Among its other virtues, this book reactivated my ever-present desire to see an aurochs in person. I always want to, but Enheduana really kicked that into high gear.

John Sandford: Rough Country (2010, Berkley) 3 stars

It's a joy to announce that John Sandford is still doing everything right," wrote the …

I hate this with every part of me that's capable of feeling hatred! I am too tired to get into it all now, but ARGH. This really feels like what you'd get if you commissioned a devil to write a novel precision calibrated to annoy me, personally. Sandford's a more than competent writer; my ire is roused by content, not lack of storytelling prowess. ARGH!

Shari Lapena: Someone We Know (2019, Pamela Dorman Books/Viking) 3 stars

In a quiet, leafy suburb in upstate New York, a teenager has been sneaking into …

Going to admit I went from kind of rolling my eyes at parts to "...well played, Lapena. Well played." (I kind-of-sort-of figured out the killer about 2/3 through, but was slightly wrong, and that's basically my sweet spot for this type of novel.)

Colleen Frakes: Knots (GraphicNovel, 2024, HarperCollins, HarperAlley) 5 stars

Norah is the good kid. Good at pleasing her parents and being a good sister. …

I am incapable of objectivity here

5 stars

...because Colleen is one of my very favorite people, so I don't know how much credibility I have when I say Knots rules and everyone should read it. Nearly made me cry on the light rail! A sensitive story about anxiety and complicated family dynamics told with humor and grace.

commented on Cryptonomicon by Neal Stephenson

Neal Stephenson: Cryptonomicon (Paperback, 2000, William Morrow Paperbacks) 4 stars

Cryptonomicon zooms all over the world, careening conspiratorially back and forth between two time periods—World …

Struggling with the steady stream of racial slurs. Even if they're period appropriate or whatever, it's jarring for them to be voiced by the omniscient third-person narrator; I guess it feels like they're being lent a credibility or appropriateness that wouldn't be (as?) apparent if they were "only" put in the mouths of characters. I dunno. I think Stephenson is potentially Doing Something with that, and it might be interesting and edifying. In the meantime, though: jarring, and I struggle.

Neal Stephenson: Cryptonomicon (Paperback, 2000, William Morrow Paperbacks) 4 stars

Cryptonomicon zooms all over the world, careening conspiratorially back and forth between two time periods—World …

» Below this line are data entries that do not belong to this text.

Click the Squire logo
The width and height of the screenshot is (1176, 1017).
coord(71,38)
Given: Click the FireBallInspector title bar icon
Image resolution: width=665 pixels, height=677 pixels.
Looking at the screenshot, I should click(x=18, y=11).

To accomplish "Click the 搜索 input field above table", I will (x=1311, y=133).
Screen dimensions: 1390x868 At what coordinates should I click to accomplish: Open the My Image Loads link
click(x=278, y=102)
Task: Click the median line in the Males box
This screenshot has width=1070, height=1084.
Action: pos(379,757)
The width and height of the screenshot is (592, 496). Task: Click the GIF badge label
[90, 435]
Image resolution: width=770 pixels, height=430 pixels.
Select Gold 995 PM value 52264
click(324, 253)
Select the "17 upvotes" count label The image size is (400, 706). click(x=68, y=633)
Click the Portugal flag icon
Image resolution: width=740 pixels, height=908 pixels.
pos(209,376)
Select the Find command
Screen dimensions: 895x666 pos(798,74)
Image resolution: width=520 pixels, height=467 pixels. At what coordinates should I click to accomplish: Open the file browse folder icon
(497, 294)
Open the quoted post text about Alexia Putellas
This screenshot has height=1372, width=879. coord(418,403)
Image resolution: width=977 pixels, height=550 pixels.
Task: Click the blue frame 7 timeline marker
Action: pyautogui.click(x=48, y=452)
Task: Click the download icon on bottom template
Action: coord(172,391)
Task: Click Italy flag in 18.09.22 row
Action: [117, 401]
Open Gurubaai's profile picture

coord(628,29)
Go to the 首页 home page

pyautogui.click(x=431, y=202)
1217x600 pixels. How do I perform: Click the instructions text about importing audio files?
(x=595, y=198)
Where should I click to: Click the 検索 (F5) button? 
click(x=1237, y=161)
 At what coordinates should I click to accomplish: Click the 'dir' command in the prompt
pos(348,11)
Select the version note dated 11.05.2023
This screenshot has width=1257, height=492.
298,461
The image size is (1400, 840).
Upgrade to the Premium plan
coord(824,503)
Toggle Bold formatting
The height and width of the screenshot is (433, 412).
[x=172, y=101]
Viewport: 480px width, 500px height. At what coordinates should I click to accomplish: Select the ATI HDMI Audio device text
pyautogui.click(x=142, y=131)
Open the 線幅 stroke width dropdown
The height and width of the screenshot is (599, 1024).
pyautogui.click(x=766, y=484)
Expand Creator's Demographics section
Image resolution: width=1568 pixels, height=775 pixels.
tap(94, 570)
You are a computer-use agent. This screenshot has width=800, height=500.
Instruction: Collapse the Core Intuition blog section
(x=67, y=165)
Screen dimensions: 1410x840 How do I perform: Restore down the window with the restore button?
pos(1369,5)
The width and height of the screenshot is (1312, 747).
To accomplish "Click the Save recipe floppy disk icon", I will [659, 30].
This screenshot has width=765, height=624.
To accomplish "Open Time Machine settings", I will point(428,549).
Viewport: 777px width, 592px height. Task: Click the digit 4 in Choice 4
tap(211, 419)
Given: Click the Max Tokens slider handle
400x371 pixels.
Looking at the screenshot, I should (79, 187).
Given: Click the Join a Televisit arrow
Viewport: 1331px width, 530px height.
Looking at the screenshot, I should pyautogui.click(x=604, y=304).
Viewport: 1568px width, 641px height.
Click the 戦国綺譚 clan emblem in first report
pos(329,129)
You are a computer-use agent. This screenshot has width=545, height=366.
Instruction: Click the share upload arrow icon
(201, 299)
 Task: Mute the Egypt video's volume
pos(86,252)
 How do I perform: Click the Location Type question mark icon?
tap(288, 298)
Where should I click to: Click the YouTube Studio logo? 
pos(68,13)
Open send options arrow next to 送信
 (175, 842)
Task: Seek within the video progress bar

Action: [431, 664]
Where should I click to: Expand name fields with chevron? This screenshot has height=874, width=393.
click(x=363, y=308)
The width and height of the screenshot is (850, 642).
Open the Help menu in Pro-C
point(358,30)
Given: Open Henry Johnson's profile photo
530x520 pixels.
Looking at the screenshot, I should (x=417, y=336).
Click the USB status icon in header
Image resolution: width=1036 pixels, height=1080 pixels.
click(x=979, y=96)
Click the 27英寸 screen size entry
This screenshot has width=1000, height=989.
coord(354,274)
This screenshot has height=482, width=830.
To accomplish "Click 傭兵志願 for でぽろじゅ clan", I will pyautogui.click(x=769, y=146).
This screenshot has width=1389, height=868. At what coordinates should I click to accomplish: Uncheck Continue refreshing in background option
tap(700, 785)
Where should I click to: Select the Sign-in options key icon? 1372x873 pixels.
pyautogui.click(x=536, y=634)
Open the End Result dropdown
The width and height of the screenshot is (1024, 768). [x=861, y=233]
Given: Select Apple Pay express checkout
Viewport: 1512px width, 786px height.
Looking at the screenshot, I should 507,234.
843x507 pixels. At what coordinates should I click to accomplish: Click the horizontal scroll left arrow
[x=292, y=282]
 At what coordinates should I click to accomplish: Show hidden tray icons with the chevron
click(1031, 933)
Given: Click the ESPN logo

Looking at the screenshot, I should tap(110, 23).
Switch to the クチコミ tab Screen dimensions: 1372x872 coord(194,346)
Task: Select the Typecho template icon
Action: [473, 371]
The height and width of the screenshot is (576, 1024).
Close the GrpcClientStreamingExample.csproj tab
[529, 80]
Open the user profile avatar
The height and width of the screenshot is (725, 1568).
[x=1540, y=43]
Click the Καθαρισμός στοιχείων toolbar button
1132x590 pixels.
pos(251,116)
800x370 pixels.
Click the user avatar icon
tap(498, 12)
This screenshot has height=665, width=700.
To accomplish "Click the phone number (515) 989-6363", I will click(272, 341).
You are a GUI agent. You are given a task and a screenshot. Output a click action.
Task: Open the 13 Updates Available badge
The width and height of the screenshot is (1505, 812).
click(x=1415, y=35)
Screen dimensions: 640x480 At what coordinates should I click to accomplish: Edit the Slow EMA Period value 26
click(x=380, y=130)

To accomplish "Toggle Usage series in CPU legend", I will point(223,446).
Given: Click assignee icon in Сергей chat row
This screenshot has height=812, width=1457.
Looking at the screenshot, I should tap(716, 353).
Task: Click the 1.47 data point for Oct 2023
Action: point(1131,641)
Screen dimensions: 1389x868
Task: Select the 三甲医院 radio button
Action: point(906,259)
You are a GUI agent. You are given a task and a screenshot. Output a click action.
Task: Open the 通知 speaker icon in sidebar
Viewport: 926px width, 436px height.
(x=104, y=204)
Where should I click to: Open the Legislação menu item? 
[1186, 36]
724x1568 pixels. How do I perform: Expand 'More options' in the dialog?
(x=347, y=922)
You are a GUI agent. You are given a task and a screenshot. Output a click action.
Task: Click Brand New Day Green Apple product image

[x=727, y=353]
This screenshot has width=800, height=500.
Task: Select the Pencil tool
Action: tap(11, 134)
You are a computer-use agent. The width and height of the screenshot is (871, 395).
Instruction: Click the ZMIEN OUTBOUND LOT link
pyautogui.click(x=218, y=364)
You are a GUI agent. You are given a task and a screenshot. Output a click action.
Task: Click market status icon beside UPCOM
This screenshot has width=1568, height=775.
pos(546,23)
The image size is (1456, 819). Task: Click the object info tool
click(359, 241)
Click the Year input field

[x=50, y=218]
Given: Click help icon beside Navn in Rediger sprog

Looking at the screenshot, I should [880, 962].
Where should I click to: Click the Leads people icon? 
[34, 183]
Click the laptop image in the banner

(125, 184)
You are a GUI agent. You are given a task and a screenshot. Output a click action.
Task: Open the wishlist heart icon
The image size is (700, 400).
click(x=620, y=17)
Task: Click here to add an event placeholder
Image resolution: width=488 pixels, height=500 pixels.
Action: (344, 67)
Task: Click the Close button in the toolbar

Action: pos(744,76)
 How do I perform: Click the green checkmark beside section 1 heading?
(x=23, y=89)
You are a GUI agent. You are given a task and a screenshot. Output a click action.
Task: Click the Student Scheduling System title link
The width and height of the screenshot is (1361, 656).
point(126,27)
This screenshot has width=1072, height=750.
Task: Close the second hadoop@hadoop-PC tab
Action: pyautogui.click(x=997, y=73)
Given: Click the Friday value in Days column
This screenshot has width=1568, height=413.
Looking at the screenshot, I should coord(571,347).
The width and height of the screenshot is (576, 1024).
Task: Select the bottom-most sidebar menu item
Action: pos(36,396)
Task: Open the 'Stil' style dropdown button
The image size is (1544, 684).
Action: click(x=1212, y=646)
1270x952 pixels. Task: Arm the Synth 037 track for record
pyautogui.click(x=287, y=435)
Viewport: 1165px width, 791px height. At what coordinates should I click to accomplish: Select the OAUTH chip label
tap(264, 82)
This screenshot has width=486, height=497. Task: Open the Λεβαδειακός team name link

A friend is lending me his precious copy of this novel. So far I've only read the little prologue, but it's already a heck of a read. It's been a while, I think, since I've read anything so kinetic and full of movement? Looking forward to meandering my way through this eight billion page novel. (And taking very good care of it and returning it safe and sound, because I give back the books I borrow.)